What the task asks
Produce a word-for-word copy of the data below.

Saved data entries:
# # # # # # #

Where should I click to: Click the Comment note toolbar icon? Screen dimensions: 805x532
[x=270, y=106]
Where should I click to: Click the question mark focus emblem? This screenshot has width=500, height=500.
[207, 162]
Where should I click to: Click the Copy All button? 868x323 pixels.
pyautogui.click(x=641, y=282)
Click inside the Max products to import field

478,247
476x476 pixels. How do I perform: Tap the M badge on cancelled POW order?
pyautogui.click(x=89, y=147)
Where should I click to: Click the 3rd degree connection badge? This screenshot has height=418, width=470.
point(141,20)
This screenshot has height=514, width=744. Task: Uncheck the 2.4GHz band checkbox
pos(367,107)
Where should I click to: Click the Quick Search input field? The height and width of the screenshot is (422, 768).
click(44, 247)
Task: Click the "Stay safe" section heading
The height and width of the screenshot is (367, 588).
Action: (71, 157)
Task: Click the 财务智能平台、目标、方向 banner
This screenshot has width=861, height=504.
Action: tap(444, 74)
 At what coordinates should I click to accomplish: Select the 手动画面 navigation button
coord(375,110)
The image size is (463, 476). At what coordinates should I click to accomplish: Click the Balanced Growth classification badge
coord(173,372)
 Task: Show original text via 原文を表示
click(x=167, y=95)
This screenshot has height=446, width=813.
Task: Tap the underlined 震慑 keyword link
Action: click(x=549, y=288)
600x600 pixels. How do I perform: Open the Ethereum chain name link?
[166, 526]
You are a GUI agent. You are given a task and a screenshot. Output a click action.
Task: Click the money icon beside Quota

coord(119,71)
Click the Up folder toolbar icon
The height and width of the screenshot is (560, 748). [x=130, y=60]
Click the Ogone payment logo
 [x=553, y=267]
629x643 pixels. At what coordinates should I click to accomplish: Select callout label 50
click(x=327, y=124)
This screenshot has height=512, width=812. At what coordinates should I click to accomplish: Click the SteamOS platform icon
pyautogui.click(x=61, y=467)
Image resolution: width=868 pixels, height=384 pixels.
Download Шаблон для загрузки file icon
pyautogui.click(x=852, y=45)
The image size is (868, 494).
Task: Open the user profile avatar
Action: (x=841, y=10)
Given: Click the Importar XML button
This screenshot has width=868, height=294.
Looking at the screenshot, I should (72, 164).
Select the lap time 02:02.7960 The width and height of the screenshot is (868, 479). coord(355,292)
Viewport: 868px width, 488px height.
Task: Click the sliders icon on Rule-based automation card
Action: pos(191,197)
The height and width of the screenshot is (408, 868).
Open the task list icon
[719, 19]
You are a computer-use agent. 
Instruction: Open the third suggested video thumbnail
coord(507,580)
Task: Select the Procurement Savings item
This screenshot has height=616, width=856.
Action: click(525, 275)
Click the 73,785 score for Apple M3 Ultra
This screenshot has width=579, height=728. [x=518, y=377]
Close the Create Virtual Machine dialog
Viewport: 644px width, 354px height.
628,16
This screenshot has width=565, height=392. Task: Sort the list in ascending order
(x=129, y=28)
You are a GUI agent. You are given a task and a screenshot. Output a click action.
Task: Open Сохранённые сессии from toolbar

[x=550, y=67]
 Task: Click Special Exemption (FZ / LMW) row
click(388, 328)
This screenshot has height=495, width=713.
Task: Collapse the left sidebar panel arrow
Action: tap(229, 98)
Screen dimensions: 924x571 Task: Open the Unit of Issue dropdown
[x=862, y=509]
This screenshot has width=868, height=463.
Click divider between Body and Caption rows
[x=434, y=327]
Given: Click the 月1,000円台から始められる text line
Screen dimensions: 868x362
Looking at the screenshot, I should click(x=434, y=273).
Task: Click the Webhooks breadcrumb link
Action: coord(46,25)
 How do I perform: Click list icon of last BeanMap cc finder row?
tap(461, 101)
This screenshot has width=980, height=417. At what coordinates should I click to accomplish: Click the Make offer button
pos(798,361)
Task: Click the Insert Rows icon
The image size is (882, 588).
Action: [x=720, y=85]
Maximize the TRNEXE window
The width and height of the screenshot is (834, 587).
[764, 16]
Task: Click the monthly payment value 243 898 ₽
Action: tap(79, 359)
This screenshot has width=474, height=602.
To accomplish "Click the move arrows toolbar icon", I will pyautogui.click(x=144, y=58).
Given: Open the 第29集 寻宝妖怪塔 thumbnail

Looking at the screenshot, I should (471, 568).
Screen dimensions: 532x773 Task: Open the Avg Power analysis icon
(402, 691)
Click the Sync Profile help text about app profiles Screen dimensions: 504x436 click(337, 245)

# # # # # # #

Answer
Where should I click to: Click the Comment note toolbar icon? Screen dimensions: 805x532
[x=270, y=106]
Where should I click to: Click the question mark focus emblem? This screenshot has width=500, height=500.
[207, 162]
Where should I click to: Click the Copy All button? 868x323 pixels.
pyautogui.click(x=641, y=282)
Click inside the Max products to import field

478,247
476x476 pixels. How do I perform: Tap the M badge on cancelled POW order?
pyautogui.click(x=89, y=147)
Where should I click to: Click the 3rd degree connection badge? This screenshot has height=418, width=470.
point(141,20)
This screenshot has height=514, width=744. Task: Uncheck the 2.4GHz band checkbox
pos(367,107)
Where should I click to: Click the Quick Search input field? The height and width of the screenshot is (422, 768).
click(44, 247)
Task: Click the "Stay safe" section heading
The height and width of the screenshot is (367, 588).
Action: (71, 157)
Task: Click the 财务智能平台、目标、方向 banner
This screenshot has width=861, height=504.
Action: tap(444, 74)
 At what coordinates should I click to accomplish: Select the 手动画面 navigation button
coord(375,110)
The image size is (463, 476). At what coordinates should I click to accomplish: Click the Balanced Growth classification badge
coord(173,372)
 Task: Show original text via 原文を表示
click(x=167, y=95)
This screenshot has height=446, width=813.
Task: Tap the underlined 震慑 keyword link
Action: click(x=549, y=288)
600x600 pixels. How do I perform: Open the Ethereum chain name link?
[166, 526]
You are a GUI agent. You are given a task and a screenshot. Output a click action.
Task: Click the money icon beside Quota

coord(119,71)
Click the Up folder toolbar icon
The height and width of the screenshot is (560, 748). [x=130, y=60]
Click the Ogone payment logo
 [x=553, y=267]
629x643 pixels. At what coordinates should I click to accomplish: Select callout label 50
click(x=327, y=124)
This screenshot has height=512, width=812. At what coordinates should I click to accomplish: Click the SteamOS platform icon
pyautogui.click(x=61, y=467)
Image resolution: width=868 pixels, height=384 pixels.
Download Шаблон для загрузки file icon
pyautogui.click(x=852, y=45)
The image size is (868, 494).
Task: Open the user profile avatar
Action: (x=841, y=10)
Given: Click the Importar XML button
This screenshot has width=868, height=294.
Looking at the screenshot, I should (72, 164).
Select the lap time 02:02.7960 The width and height of the screenshot is (868, 479). coord(355,292)
Viewport: 868px width, 488px height.
Task: Click the sliders icon on Rule-based automation card
Action: pos(191,197)
The height and width of the screenshot is (408, 868).
Open the task list icon
[719, 19]
You are a computer-use agent. 
Instruction: Open the third suggested video thumbnail
coord(507,580)
Task: Select the Procurement Savings item
This screenshot has height=616, width=856.
Action: click(525, 275)
Click the 73,785 score for Apple M3 Ultra
This screenshot has width=579, height=728. [x=518, y=377]
Close the Create Virtual Machine dialog
Viewport: 644px width, 354px height.
628,16
This screenshot has width=565, height=392. Task: Sort the list in ascending order
(x=129, y=28)
You are a GUI agent. You are given a task and a screenshot. Output a click action.
Task: Open Сохранённые сессии from toolbar

[x=550, y=67]
 Task: Click Special Exemption (FZ / LMW) row
click(388, 328)
This screenshot has height=495, width=713.
Task: Collapse the left sidebar panel arrow
Action: tap(229, 98)
Screen dimensions: 924x571 Task: Open the Unit of Issue dropdown
[x=862, y=509]
This screenshot has width=868, height=463.
Click divider between Body and Caption rows
[x=434, y=327]
Given: Click the 月1,000円台から始められる text line
Screen dimensions: 868x362
Looking at the screenshot, I should click(x=434, y=273).
Task: Click the Webhooks breadcrumb link
Action: coord(46,25)
 How do I perform: Click list icon of last BeanMap cc finder row?
tap(461, 101)
This screenshot has width=980, height=417. At what coordinates should I click to accomplish: Click the Make offer button
pos(798,361)
Task: Click the Insert Rows icon
The image size is (882, 588).
Action: [x=720, y=85]
Maximize the TRNEXE window
The width and height of the screenshot is (834, 587).
[764, 16]
Task: Click the monthly payment value 243 898 ₽
Action: tap(79, 359)
This screenshot has width=474, height=602.
To accomplish "Click the move arrows toolbar icon", I will pyautogui.click(x=144, y=58).
Given: Open the 第29集 寻宝妖怪塔 thumbnail

Looking at the screenshot, I should (471, 568).
Screen dimensions: 532x773 Task: Open the Avg Power analysis icon
(402, 691)
Click the Sync Profile help text about app profiles Screen dimensions: 504x436 click(337, 245)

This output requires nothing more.